Quali saranno le prossime tappe e l’obiettivo finale di questo processo di ricerca?

Giulia: Sarà uno spettacolo in cui la drammaturgia si compone di scene al contempo strutturate ma aperte. Vuol dire che ci saranno degli appuntamenti fissi nella composizione dello spettacolo che lasciano aperta una porta, e quindi una e più possibilità, allo spazio e al tempo in cui ci ritroviamo a presentare e replicare il lavoro. A seconda del luogo e del cast in scena potrebbero esserci delle variazioni su un contenuto e una forma prestabiliti. Ad esempio, dal punto di vista formale possiamo immaginare di avere una scaletta fissa, come l’indice di un libro o l’elenco di una playlist: ci sono dei titoli, un determinato numero di tracce e dei contenuti – testi, suoni, immagini, azioni – che ci permettono di raccontare le stagioni di una vita, dall’infanzia alla vecchiaia dal punto di vista di una condizione dell’anima, la solitudine. Forse possiamo azzardare nel dire che la storia non sarà una sola, ma lo spettacolo sarà composto da un collage di ricordi, avvenimenti, situazioni, proiezioni. Ecco, questo spettacolo sarà un collage dove i frammenti di storie e altri svariati materiali saranno organizzati tra loro in maniera solo apparentemente casuale: il filo rosso che li attraversa è il rapporto di ogni elemento con la solitudine, ricercata o obbligata, consapevole o inconsapevole, rifugio o tempesta.

Natalie: Per quanto riguarda le prossime tappe di lavoro, al momento stiamo partecipando a diversi bandi per altre residenze artistiche, siamo in contatto con alcuni teatri in Francia e in Canada con i quali pianificare delle sessioni di lavoro che coinvolgano un gruppo di cittadini. Inoltre entro la fine di questa stagione dovremmo tornare al Petit Theatre du Vieux Noranda per una residenza finale, in cui mettere a punto, anche dal punto di vista tecnico, il lavoro.

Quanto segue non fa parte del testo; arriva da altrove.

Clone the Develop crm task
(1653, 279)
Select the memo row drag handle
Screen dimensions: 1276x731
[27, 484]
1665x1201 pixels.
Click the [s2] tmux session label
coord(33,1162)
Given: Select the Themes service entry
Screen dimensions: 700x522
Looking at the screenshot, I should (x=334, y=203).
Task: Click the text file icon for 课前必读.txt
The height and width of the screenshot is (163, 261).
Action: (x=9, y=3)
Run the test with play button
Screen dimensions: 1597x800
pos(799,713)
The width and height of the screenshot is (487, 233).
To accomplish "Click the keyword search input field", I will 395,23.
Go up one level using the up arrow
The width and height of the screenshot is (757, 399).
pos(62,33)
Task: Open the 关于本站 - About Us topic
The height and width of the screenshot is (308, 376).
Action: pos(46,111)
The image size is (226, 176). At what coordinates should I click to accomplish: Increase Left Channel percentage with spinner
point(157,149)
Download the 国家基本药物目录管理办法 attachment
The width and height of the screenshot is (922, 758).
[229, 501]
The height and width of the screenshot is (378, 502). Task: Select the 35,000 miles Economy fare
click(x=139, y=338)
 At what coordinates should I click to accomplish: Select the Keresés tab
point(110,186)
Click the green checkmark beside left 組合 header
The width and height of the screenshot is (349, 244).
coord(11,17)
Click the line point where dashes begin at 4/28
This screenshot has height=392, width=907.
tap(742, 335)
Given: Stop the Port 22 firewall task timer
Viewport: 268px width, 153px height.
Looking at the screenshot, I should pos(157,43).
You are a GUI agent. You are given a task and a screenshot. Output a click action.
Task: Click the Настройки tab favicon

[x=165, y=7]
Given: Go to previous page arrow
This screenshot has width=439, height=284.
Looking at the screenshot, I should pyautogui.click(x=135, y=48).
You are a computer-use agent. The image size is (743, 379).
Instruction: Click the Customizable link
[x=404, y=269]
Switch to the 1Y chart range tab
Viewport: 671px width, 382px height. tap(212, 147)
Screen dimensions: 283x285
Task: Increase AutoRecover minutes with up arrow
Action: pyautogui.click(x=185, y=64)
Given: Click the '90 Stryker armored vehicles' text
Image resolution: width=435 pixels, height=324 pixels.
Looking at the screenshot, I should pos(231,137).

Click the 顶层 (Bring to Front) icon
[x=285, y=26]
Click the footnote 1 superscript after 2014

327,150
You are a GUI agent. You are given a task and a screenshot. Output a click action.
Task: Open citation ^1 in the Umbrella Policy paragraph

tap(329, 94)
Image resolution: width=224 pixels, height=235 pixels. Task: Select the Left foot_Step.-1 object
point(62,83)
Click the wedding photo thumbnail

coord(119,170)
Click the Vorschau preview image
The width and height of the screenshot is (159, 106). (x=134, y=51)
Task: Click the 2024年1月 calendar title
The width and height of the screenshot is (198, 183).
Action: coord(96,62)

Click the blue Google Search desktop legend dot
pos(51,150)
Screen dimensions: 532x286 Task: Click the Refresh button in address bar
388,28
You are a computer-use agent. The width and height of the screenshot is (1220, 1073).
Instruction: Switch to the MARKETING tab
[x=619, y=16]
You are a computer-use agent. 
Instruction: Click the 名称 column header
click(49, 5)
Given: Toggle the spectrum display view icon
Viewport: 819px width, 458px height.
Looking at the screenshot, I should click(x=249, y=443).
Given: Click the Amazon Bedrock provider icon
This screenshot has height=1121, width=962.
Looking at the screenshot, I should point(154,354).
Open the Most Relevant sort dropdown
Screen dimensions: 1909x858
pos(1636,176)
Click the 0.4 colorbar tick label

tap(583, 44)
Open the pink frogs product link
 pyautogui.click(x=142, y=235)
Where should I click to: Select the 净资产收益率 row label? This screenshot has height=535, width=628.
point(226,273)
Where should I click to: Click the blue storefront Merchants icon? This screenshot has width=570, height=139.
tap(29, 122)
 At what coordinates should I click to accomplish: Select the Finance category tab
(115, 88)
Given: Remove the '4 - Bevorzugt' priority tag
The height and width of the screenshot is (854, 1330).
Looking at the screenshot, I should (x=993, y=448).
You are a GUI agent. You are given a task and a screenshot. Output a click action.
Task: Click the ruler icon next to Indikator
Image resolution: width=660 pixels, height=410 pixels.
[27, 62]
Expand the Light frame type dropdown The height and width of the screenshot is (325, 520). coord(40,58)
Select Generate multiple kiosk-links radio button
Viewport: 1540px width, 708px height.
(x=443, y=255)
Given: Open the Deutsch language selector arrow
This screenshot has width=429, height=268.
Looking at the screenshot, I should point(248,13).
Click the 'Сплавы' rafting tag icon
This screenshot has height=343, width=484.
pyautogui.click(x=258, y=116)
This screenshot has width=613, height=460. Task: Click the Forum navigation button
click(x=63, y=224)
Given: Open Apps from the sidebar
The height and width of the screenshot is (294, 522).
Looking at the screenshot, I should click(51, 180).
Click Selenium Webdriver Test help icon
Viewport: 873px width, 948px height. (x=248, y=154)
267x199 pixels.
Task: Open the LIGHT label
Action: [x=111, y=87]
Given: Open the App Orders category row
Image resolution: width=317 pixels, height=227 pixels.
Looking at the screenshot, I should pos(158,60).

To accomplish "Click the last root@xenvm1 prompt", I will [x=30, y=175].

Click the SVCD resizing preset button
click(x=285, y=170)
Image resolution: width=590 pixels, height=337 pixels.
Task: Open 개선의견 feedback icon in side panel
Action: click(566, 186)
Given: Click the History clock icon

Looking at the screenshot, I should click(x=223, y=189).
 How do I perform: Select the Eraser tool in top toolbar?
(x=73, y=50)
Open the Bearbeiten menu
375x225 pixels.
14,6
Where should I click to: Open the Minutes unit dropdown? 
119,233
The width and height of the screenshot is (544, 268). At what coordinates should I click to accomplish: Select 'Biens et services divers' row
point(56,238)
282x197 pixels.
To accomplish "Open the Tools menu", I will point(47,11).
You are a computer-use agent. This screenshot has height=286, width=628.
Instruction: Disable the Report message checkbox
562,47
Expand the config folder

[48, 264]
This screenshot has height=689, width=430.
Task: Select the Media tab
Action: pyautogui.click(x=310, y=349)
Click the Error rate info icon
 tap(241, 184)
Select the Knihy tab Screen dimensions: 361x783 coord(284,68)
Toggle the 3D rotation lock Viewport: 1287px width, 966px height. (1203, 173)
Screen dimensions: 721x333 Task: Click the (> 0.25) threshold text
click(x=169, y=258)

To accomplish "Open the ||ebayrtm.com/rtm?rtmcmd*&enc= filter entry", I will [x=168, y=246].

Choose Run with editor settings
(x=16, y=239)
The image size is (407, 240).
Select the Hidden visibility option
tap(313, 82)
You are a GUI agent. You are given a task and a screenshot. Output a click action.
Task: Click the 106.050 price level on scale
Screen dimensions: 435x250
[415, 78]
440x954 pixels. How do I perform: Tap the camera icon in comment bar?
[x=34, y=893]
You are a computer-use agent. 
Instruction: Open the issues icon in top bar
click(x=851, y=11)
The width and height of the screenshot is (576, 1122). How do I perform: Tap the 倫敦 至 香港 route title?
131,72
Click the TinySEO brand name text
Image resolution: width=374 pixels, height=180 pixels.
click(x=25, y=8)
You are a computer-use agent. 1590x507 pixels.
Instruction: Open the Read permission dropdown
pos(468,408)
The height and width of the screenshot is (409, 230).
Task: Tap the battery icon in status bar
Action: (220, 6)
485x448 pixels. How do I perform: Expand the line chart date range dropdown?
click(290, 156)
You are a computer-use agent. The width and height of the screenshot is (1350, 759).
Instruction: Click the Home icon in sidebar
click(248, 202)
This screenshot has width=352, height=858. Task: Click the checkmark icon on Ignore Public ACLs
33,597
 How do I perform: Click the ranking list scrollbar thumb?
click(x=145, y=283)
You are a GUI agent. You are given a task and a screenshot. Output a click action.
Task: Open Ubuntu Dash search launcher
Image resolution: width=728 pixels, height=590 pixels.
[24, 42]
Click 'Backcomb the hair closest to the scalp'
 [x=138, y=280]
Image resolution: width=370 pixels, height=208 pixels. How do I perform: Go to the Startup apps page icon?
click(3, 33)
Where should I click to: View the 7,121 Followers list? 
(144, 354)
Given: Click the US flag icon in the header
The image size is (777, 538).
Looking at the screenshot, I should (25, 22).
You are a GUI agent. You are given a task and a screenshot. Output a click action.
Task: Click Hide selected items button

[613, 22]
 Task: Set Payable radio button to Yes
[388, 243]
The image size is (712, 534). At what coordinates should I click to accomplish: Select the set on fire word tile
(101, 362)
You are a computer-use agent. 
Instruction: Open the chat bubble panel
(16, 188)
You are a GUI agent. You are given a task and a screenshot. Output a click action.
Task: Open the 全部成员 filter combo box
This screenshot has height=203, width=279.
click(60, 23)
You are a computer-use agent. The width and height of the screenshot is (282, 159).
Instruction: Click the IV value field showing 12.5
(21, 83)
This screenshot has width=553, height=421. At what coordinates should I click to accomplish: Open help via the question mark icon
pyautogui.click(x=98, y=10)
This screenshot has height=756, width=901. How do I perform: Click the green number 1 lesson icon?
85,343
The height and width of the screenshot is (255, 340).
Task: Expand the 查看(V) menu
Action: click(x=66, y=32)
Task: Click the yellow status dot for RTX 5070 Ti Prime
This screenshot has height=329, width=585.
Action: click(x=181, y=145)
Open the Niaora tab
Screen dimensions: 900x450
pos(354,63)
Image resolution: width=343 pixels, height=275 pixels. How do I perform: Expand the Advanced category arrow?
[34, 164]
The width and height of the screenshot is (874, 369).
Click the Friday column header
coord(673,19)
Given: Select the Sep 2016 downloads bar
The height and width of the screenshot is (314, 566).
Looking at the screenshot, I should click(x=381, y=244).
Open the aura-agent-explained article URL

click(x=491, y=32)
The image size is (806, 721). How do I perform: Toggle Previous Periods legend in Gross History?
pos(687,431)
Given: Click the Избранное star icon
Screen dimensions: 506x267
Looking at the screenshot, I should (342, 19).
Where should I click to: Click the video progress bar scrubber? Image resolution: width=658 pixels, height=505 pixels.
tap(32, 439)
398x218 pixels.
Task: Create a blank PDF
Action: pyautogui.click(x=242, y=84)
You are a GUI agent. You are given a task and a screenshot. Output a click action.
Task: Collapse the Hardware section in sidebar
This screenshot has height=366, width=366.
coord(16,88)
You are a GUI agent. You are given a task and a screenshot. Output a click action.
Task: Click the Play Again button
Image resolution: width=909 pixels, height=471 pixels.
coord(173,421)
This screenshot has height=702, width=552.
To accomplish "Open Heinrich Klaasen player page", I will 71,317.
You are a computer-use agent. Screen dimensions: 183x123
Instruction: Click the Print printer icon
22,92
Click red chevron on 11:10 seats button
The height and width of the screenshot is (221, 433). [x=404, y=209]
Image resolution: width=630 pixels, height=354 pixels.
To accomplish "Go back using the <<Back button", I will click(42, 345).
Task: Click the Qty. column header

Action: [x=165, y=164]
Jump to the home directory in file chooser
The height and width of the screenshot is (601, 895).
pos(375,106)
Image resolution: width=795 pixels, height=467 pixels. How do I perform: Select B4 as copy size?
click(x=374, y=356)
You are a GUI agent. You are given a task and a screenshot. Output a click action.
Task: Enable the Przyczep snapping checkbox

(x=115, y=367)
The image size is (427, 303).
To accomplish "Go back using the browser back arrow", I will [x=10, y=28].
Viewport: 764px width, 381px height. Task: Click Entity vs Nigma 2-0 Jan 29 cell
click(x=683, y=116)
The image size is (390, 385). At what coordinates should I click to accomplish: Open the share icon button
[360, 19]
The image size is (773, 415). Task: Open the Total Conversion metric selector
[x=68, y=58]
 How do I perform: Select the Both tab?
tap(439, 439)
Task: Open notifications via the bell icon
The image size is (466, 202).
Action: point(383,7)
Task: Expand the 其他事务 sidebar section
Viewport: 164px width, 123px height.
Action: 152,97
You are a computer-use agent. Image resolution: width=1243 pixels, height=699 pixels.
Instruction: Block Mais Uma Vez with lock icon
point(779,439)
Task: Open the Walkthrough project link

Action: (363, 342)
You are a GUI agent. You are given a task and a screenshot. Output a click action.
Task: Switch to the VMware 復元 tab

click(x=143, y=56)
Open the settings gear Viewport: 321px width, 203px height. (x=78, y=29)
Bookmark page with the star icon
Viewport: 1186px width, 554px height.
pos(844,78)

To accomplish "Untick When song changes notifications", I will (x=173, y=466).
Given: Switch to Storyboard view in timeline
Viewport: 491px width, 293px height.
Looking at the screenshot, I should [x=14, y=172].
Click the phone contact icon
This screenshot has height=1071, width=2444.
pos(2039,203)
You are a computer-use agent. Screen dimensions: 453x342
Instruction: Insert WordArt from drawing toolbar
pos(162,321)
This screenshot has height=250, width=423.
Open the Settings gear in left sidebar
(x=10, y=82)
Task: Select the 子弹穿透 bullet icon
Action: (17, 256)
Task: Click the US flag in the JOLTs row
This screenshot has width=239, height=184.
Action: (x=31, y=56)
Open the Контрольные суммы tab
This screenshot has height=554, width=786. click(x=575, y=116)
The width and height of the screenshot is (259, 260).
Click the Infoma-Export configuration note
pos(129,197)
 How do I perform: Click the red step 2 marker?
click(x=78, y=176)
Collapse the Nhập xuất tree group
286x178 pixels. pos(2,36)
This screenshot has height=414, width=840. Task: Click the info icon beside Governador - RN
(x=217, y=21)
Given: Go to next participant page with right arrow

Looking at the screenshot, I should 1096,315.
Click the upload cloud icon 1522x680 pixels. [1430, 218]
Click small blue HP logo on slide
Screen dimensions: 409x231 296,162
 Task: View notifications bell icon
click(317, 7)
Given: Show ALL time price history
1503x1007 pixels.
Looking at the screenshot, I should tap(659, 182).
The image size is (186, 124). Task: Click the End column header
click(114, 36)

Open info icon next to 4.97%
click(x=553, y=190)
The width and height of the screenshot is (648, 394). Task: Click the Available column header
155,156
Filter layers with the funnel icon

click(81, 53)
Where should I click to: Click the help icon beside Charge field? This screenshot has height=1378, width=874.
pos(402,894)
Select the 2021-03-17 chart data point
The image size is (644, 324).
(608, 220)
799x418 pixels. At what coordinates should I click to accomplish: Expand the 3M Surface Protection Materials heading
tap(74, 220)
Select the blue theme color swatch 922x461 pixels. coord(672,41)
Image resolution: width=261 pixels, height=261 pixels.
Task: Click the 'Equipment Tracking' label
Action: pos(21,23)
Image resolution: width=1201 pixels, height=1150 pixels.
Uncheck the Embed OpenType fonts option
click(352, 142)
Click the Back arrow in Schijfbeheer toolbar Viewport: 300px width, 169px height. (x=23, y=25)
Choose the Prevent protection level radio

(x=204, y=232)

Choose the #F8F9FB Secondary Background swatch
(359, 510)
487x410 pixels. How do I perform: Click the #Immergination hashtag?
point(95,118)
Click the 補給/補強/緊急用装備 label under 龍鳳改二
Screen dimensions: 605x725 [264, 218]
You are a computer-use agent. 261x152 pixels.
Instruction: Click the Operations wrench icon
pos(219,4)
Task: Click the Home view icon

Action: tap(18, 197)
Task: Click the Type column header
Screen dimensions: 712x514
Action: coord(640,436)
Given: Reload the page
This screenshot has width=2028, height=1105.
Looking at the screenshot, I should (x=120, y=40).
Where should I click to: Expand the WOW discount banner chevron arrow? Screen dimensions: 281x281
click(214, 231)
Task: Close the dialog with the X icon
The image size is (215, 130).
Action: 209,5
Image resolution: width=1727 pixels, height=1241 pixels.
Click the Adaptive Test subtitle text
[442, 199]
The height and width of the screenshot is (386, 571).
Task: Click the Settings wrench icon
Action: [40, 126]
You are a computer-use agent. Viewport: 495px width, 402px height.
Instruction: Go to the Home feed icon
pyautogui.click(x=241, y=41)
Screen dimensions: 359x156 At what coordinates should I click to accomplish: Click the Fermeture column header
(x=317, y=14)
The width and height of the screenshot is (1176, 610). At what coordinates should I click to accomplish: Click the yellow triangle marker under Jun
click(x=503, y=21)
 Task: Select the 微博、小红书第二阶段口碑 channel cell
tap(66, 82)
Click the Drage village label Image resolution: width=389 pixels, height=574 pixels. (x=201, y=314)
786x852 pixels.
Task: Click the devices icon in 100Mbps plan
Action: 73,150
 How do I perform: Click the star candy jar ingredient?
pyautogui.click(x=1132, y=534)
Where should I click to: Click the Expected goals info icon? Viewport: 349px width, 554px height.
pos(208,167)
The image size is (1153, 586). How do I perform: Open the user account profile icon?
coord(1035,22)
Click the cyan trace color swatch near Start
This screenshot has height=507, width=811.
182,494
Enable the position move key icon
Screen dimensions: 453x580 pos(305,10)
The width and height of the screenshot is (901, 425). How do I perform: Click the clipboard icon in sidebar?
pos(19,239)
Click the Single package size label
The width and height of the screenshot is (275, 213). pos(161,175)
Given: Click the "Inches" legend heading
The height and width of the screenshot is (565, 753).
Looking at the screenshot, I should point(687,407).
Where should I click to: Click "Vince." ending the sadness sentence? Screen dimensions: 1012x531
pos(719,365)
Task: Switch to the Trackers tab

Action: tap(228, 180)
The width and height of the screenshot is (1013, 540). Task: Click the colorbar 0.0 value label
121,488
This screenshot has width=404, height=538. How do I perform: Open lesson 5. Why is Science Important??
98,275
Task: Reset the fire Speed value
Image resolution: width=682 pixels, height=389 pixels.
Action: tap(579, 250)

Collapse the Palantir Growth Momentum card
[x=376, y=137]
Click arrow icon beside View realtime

Avete fatto delle scoperte inattese attraverso questa residenza?

Giulia: Grazie a questa residenza abbiamo messo a fuoco quali sono i filoni della nostra ricerca, Abbiamo capito che Piazza della Solitudine è un progetto artistico ombrelliforme che contiene sotto di sé tre pratiche di lavoro e, quindi, di processo di creazione e di restituzione. Ci sono delle azioni che proponiamo ai cittadini/e nell’ambiente pubblico come la camminata della solitudine – un percorso a tappe nella città che coinvolge un gruppo di cittadini e li accompagna nei luoghi della solitudine che loro stessi o altri abitanti hanno individuato nello spazio urbano; ci sono degli atelier con gruppi di cittadini/e che portano a un racconto corale sotto forma di performance dell’esperienza vissuta; c’è una performance teatrale che trasforma lo spazio del teatro e del palco in un agorà dove attraverso immagini poetiche e dibattiti scenici si affronta il tema della solitudine nella sfera privata e nella sfera pubblica della città. Questa residenza ci ha permesso di approfondire il primo filone e di specificarlo nello spazio urbano e di fare esperienza della sala teatrale come luogo di restituzione delle nostre riflessioni e delle nostre proposte artistiche. Pensare e realizzare una performance in uno spazio teatrale ci ha permesso di individuare le potenzialità di far “esplodere” il nostro tema nella scatola scenica e ci ha suggerito delle preziose domande a cui dare risposta nella prossima sessione di lavoro.